The four rings of housing finance

August 10, 2005 | Uncategorized

Though the housing financial ecosystem is complex and interdependent, we can see it, like the rain forest, as having several distinct ecological subsystems, the housing finance ecosystem can be thought of as four inter-related sub-ecologies:

 

  1. Finance.  Effective markets for property developers to raise long-term capital (debt, equity, and everything in between), with reliable costs of capital and efficient tradeability of instruments.

 

  1. Homeownership.
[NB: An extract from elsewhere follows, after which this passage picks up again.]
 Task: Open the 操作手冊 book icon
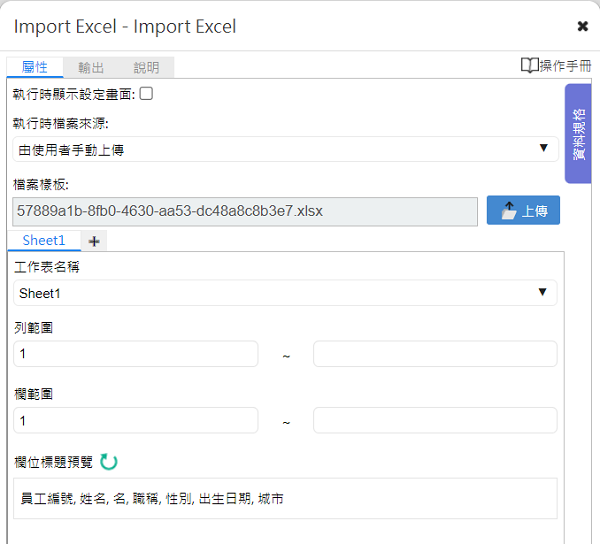530,65
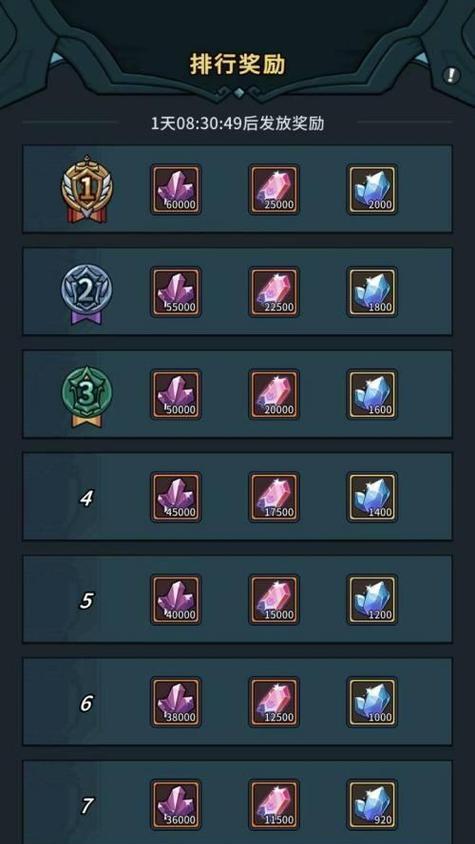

Broad participation in homeownership and financial products that enable households to move up and down the ownership spectrum as their economic and personal circumstances change over their lives.

 

  1. Permanent rental housing.  A large supply of for-rent properties co-located not only with homeownership tenures but also with proximity to healthy communities (jobs, retail, schools and recreation).

 

  1. Sustainable affordable housing.  Specific incentives and resources to bring affordability to the lowest quintile of the population.

 

Though they are interdependent, some are much more dependent than others.  Specifically, each higher number is sustainable only if the lower-numbered ecosystem is healthy and functioning.   You can have physical homes without finance, but you cannot make homeownership financially meaningful without finance.

 

Here is one of the great challenges of housing. 

 

Want a house, anywhere in the world?  Gather together, donate the materials, donate the labor, and build it.  From Habitat For Humanity to the self-built slum, that physical assembly process is the same. 

 

Want to resell a house, at a market-clearing price?  Now you need a financial ecosystem.

 

I think of them as rings, each lower one broader than the ones above, stacked up together in a shape known to puzzlists as the Tower of Hanoi:

 

Tower_of_hanoi_hands

“Let’s see, does homeownership go on top of sustainable affordable housing, or finance?”

 

In the Tower of Hanoi puzzle, you can move only one ring at a time, and you cannot place a larger ring atop a smaller one.  The puzzle is how to shift a whole stack of rings. 

 

This little metaphor is more applicable than at first blush it might seem.  Each higher level depends for its success on accessing specialized versions of the tools created for the lower level.  In rain-forest terms, affordable housing is an epiphytic plant, living among the branches of more fundamental species (such as functioning rental development, effective property financing tools, and stable capital markets).

 

It also provides a cautionary tale for Yanks like me who work in other countries.  When one migrates out of the US — the world’s most complex housing finance ecosystem, heavily populated and arguably overgrown with native species — to other countries, one cannot be like Captain William Bligh, bearing a single plant and expecting it to take root.  The higher-level ecosystemic advances — permanent rental housing, sustainable affordable housing — cannot be transplanted in like so many cuttings and expected to grow if the fundamentals of homeownership finance and capital markets are undeveloped or withering.  Parachute them in and, after a brief flowering stimulating by fertilizer lucre, they simply die.

 

In short, before you can improve the ecosystem, you have to understand it — its census, its dynamics, its market gaps — and design interventions at the right point: basically, the highest properly stacked ring of housing finance.